Students are expected to maintain the highest level of academic integrity.  You should be familiar with the university policy on academic integrity: http://academicintegrity.rutgers.edu/academic-integrity-policy/  Violations will be reported and enforced according to this policy.

Use of external sources to obtain solutions to homework assignments or exams is cheating and a violation of the University Academic Integrity policy. Cheating in the course may result in penalties ranging from a zero on an assignment to an F for the course, or expulsion from the University.  Posting of homework assignments, exams, recorded lectures, or other lecture materials to external sites without the permission of the instructor is a violation of copyright and constitutes a facilitation of dishonesty, which may result in the same penalties as explicit cheating.

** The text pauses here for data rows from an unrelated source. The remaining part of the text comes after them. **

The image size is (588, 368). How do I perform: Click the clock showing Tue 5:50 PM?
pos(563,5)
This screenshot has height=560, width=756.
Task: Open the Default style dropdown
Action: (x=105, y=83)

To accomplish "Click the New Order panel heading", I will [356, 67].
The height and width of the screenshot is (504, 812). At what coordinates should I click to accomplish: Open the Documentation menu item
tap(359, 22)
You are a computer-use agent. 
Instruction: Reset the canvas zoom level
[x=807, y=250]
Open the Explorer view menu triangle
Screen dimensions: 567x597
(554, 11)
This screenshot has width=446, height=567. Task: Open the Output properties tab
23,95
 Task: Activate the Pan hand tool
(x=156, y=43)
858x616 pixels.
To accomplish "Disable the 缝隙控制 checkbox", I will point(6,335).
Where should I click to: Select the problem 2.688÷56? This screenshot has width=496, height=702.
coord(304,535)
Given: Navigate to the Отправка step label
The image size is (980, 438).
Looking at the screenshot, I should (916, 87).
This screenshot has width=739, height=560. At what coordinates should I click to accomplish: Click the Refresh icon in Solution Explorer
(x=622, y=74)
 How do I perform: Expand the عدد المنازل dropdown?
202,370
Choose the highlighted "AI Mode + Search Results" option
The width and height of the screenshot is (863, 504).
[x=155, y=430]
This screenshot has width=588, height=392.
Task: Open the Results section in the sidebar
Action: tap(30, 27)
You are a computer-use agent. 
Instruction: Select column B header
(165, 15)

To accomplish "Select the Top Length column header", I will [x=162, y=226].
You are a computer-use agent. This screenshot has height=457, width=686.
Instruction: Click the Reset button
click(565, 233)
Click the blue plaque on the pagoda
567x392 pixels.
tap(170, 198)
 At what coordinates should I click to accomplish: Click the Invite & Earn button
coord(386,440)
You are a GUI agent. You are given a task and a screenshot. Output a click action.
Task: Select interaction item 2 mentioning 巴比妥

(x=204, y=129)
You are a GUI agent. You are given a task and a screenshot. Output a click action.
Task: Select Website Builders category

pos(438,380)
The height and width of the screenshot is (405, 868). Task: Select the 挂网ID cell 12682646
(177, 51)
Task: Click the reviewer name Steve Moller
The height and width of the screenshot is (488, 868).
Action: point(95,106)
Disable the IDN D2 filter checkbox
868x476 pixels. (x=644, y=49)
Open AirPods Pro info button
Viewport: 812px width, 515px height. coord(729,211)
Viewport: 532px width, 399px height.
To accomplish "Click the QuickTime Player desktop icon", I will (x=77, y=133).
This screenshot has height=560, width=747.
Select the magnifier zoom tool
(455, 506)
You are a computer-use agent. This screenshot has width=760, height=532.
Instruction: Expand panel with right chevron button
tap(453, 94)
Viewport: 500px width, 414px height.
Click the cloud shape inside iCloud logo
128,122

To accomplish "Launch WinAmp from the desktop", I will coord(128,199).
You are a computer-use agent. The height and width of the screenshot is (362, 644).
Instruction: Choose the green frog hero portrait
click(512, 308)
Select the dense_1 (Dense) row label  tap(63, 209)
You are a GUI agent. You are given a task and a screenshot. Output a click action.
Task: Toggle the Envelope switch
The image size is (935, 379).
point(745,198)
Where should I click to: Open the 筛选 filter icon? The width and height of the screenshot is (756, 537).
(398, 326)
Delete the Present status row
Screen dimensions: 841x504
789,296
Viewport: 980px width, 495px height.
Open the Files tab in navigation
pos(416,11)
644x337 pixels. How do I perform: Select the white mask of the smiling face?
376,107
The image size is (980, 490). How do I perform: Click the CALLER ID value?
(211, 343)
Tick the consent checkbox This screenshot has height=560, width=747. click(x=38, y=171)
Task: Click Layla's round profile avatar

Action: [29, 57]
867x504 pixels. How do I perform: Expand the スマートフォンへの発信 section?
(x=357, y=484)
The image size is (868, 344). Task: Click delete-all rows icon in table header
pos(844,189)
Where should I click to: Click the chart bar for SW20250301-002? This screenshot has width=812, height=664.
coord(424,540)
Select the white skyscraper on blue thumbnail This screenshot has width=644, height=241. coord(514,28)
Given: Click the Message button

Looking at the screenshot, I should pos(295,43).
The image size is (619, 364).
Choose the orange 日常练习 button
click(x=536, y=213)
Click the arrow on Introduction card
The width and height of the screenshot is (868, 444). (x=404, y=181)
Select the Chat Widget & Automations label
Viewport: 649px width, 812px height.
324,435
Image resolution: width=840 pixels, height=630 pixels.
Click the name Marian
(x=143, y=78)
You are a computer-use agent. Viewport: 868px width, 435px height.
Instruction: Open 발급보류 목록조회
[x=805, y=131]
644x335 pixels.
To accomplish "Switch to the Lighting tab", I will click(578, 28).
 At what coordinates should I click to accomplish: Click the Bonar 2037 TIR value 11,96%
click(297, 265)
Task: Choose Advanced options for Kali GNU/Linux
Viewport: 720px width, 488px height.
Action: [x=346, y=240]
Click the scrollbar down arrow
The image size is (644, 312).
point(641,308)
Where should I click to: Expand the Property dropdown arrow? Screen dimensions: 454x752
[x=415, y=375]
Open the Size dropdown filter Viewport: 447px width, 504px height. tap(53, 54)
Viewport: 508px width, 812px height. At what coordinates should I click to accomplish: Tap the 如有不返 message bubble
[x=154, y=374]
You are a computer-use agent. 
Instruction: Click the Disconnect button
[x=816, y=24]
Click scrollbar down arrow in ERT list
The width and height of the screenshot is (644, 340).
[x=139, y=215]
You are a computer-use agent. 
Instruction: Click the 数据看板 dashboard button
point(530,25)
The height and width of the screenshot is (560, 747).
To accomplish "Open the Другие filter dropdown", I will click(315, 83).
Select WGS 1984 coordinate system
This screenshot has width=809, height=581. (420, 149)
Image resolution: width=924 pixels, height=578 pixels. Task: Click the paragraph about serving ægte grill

Not only does the use of such sites violate the University’s policy on Academic Integrity, using such sites interferes with your achievement of the learning you are paying tuition for. Assignments, quizzes, and exams are given not simply to assign grades, but to promote the active learning that occurs through completing assignments on your own.  Getting the right answer is much less important than learning how to get the right answer.  This learning is critical to your success in subsequent courses and your careers.